** YOUR OBJECTIVE **
Update these lines so that every "Image resolution" becomes "Screen resolution", leaving everything else unchanged.
○ ○ ○ ○
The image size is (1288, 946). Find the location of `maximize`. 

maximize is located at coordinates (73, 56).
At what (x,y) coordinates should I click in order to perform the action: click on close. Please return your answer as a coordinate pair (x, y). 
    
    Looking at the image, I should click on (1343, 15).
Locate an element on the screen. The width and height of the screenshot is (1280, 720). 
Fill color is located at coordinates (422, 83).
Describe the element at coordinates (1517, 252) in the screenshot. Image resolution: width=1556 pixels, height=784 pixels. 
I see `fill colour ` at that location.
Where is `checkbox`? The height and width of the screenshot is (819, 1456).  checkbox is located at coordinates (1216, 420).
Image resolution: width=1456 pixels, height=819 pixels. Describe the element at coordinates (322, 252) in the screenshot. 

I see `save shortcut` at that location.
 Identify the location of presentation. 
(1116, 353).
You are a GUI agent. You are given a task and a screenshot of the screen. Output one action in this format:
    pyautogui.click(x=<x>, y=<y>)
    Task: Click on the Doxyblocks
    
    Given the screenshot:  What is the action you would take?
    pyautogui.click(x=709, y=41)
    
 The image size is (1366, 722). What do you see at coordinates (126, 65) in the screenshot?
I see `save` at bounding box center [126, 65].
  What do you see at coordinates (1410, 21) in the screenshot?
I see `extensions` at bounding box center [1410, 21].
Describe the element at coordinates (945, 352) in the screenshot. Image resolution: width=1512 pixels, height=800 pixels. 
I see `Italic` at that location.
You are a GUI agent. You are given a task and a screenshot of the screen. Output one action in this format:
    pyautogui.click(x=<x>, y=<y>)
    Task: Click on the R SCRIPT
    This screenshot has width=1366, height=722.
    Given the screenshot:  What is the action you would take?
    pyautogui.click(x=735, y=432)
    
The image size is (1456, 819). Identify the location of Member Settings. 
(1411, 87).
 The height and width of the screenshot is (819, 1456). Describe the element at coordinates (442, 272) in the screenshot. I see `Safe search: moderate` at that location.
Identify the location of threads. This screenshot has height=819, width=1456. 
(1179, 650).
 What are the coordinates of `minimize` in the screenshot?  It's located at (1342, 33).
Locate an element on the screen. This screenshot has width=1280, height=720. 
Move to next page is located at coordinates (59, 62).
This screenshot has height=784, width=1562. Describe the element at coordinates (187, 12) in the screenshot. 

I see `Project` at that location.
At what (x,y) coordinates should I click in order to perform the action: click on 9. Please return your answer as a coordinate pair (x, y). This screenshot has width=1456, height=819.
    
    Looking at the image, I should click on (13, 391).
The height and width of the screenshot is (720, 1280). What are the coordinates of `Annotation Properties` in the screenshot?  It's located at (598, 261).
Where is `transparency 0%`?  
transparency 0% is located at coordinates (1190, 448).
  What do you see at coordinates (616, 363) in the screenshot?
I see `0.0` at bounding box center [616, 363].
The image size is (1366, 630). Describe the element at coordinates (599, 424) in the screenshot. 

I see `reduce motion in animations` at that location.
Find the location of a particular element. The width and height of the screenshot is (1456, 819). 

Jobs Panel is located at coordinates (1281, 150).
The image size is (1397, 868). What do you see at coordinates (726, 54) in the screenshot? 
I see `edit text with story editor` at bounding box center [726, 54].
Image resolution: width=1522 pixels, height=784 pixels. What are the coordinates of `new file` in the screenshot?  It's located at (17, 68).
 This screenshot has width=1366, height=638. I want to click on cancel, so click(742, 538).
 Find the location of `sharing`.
○ ○ ○ ○
** WRITTEN REPLY **
The image size is (1288, 946). Find the location of `maximize`. 

maximize is located at coordinates (73, 56).
At what (x,y) coordinates should I click in order to perform the action: click on close. Please return your answer as a coordinate pair (x, y). 
    
    Looking at the image, I should click on (1343, 15).
Locate an element on the screen. The width and height of the screenshot is (1280, 720). 
Fill color is located at coordinates (422, 83).
Describe the element at coordinates (1517, 252) in the screenshot. Screen resolution: width=1556 pixels, height=784 pixels. 
I see `fill colour ` at that location.
Where is `checkbox`? The height and width of the screenshot is (819, 1456).  checkbox is located at coordinates (1216, 420).
Screen resolution: width=1456 pixels, height=819 pixels. Describe the element at coordinates (322, 252) in the screenshot. 

I see `save shortcut` at that location.
 Identify the location of presentation. 
(1116, 353).
You are a GUI agent. You are given a task and a screenshot of the screen. Output one action in this format:
    pyautogui.click(x=<x>, y=<y>)
    Task: Click on the Doxyblocks
    
    Given the screenshot:  What is the action you would take?
    pyautogui.click(x=709, y=41)
    
 The image size is (1366, 722). What do you see at coordinates (126, 65) in the screenshot?
I see `save` at bounding box center [126, 65].
  What do you see at coordinates (1410, 21) in the screenshot?
I see `extensions` at bounding box center [1410, 21].
Describe the element at coordinates (945, 352) in the screenshot. Screen resolution: width=1512 pixels, height=800 pixels. 
I see `Italic` at that location.
You are a GUI agent. You are given a task and a screenshot of the screen. Output one action in this format:
    pyautogui.click(x=<x>, y=<y>)
    Task: Click on the R SCRIPT
    This screenshot has width=1366, height=722.
    Given the screenshot:  What is the action you would take?
    pyautogui.click(x=735, y=432)
    
The image size is (1456, 819). Identify the location of Member Settings. 
(1411, 87).
 The height and width of the screenshot is (819, 1456). Describe the element at coordinates (442, 272) in the screenshot. I see `Safe search: moderate` at that location.
Identify the location of threads. This screenshot has height=819, width=1456. 
(1179, 650).
 What are the coordinates of `minimize` in the screenshot?  It's located at (1342, 33).
Locate an element on the screen. This screenshot has width=1280, height=720. 
Move to next page is located at coordinates (59, 62).
This screenshot has height=784, width=1562. Describe the element at coordinates (187, 12) in the screenshot. 

I see `Project` at that location.
At what (x,y) coordinates should I click in order to perform the action: click on 9. Please return your answer as a coordinate pair (x, y). This screenshot has width=1456, height=819.
    
    Looking at the image, I should click on (13, 391).
The height and width of the screenshot is (720, 1280). What are the coordinates of `Annotation Properties` in the screenshot?  It's located at (598, 261).
Where is `transparency 0%`?  
transparency 0% is located at coordinates (1190, 448).
  What do you see at coordinates (616, 363) in the screenshot?
I see `0.0` at bounding box center [616, 363].
The image size is (1366, 630). Describe the element at coordinates (599, 424) in the screenshot. 

I see `reduce motion in animations` at that location.
Find the location of a particular element. The width and height of the screenshot is (1456, 819). 

Jobs Panel is located at coordinates (1281, 150).
The image size is (1397, 868). What do you see at coordinates (726, 54) in the screenshot? 
I see `edit text with story editor` at bounding box center [726, 54].
Screen resolution: width=1522 pixels, height=784 pixels. What are the coordinates of `new file` in the screenshot?  It's located at (17, 68).
 This screenshot has width=1366, height=638. I want to click on cancel, so click(742, 538).
 Find the location of `sharing`.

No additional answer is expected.